Ce n’est plus un engouement, c’est une ruée. Et les organisateurs du marathon du Beaujolais ne l’ont pas vu venir malgré 20 années d’expérience. Ce week-end, ils devront materner 33.000 coureurs, disséminés dans les huit formats de leur événement, dont trois trails. C’est 5.500 de plus qu’en 2024. Un record d’une ampleur inattendue. Quoique. Partout la pratique explose. Quantité de courses moins réputées que le légendaire marathon de Paris ou le trail nocturne SaintéLyon, disputé ce dimanche 23 novembre, vivent un âge d’or dans le pays.

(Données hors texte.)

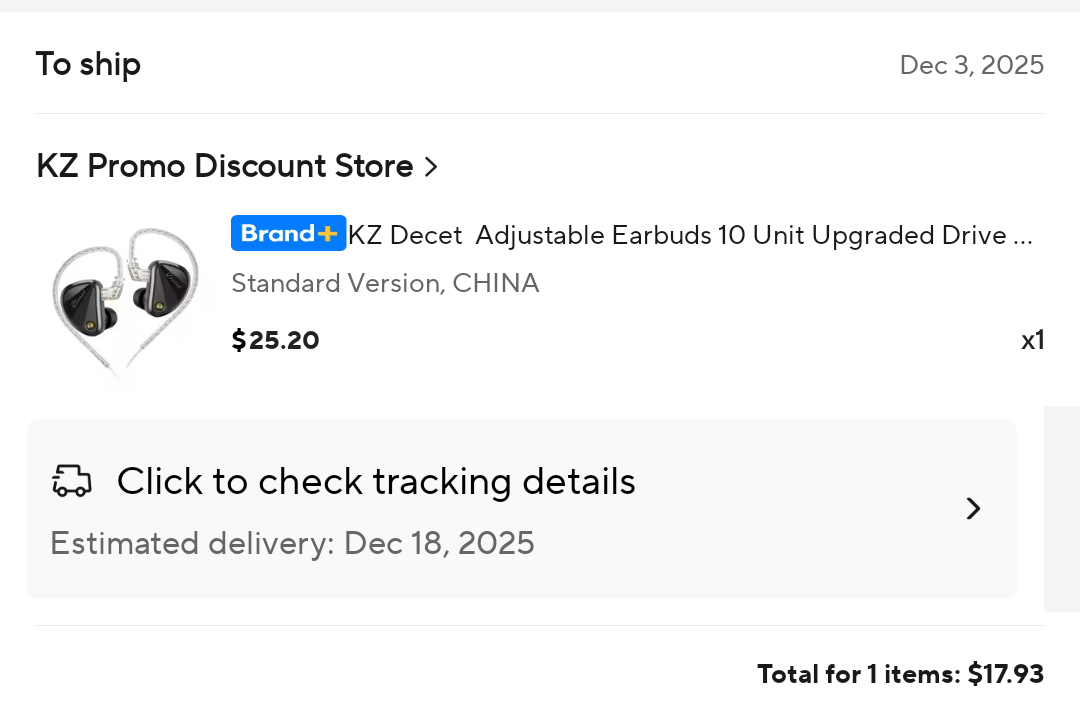Viewport: 1080px width, 714px height.
Task: Click to check tracking details text
Action: [x=376, y=481]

Le Montpellier Run Festival est passé de 6.000 à 15.000 coureurs en trois ans. Institution locale vieille de 40 ans, le marathon de Reims accueillait 11.500 coureurs en 2022. Les 11 et 12 octobre, ils étaient deux fois plus à boucler la distance reine, les trois autres courses sur route ou l’un des quatre trails, dont un de 87 kilomètres.

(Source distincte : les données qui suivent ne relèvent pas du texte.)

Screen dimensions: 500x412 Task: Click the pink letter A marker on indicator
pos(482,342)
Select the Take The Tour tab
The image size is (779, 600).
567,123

Même le maire, Arnaud Robinet, et son adjoint délégué à la ville active et sportive, Raphaël Blanchard, ont joué le jeu, baskets aux pieds. Le premier sur 10 kilomètres, le second sur le semi-marathon. « Le lendemain, rapporte Raphaël Blanchard, il y avait autant de coureurs sur les parcours pour s’entraîner et continuer à profiter de l’événement, même terminé. Il y a encore cinq ans, ça n’existait pas, et je crois que ce n’est pas propre à Reims. »

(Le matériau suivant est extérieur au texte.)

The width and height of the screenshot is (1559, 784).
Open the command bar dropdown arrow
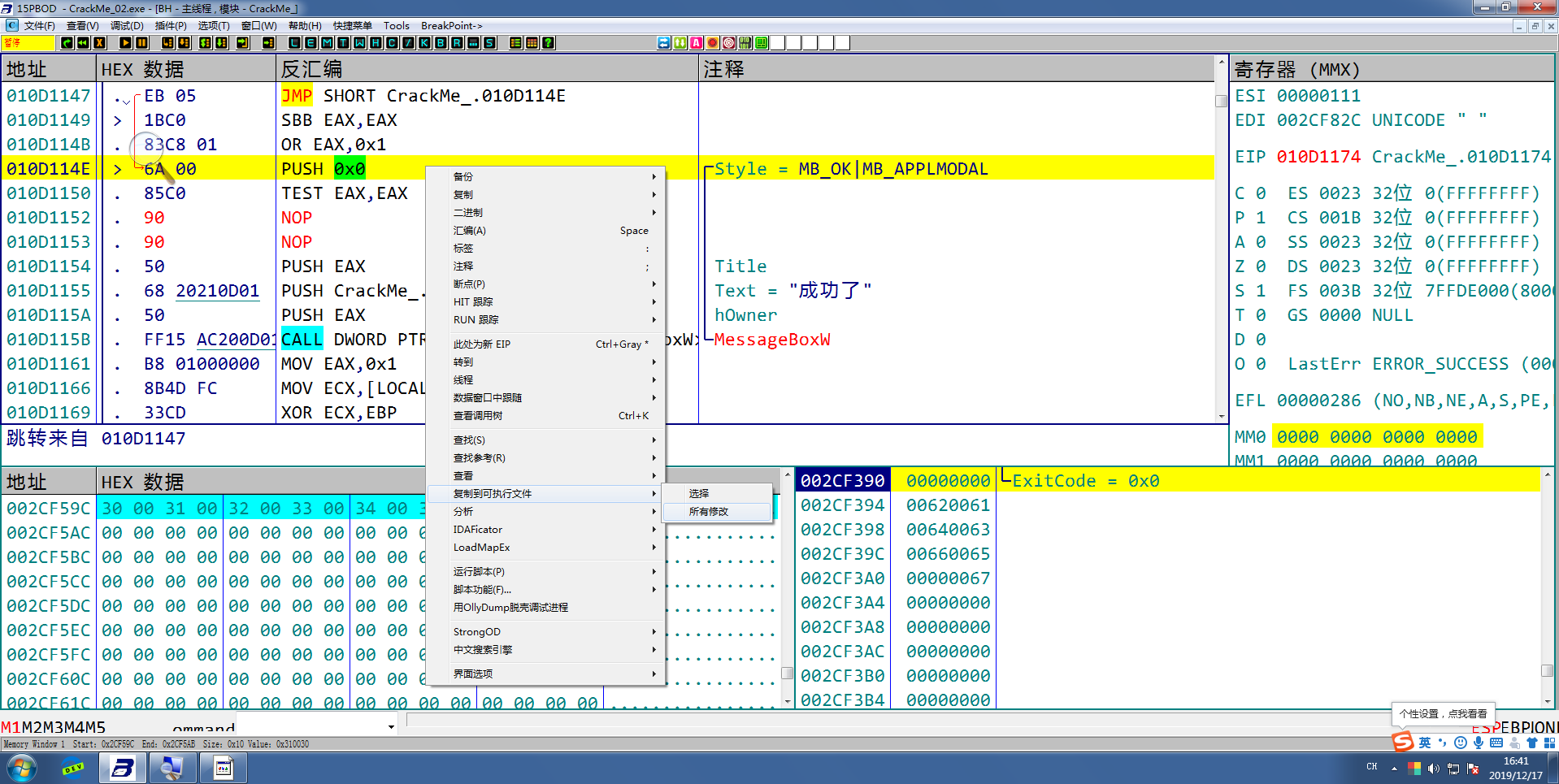point(391,727)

Moins installées dans le calendrier local, d’autres courses se créent ou se relancent pour embrasser cette dynamique. Sur route ou en pleine nature, on dénombre 7.149 compétitions organisées en France en 2024, soit 137 par semaine. Une hausse de 11,7 % en un an. Disparu en 2018, le marathon de la Ville rose, désormais nommé Toulouse métropole run expérience, a ainsi été ressuscité en 2024. « La course à pied est un tel phénomène de société qu’organiser un marathon devenait nécessaire pour la troisième ville de France », justifie Jonnhy Duval, conseiller municipal délégué à l’événementiel.